PROBLEM:
Please transcribe every record below exactly as written.

DATA SECTION:
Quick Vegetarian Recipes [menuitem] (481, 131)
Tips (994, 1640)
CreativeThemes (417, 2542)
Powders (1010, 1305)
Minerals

RESPONSE:
Quick Vegetarian Recipes [menuitem] (481, 131)
Tips (994, 1640)
CreativeThemes (417, 2542)
Powders (1010, 1305)
Minerals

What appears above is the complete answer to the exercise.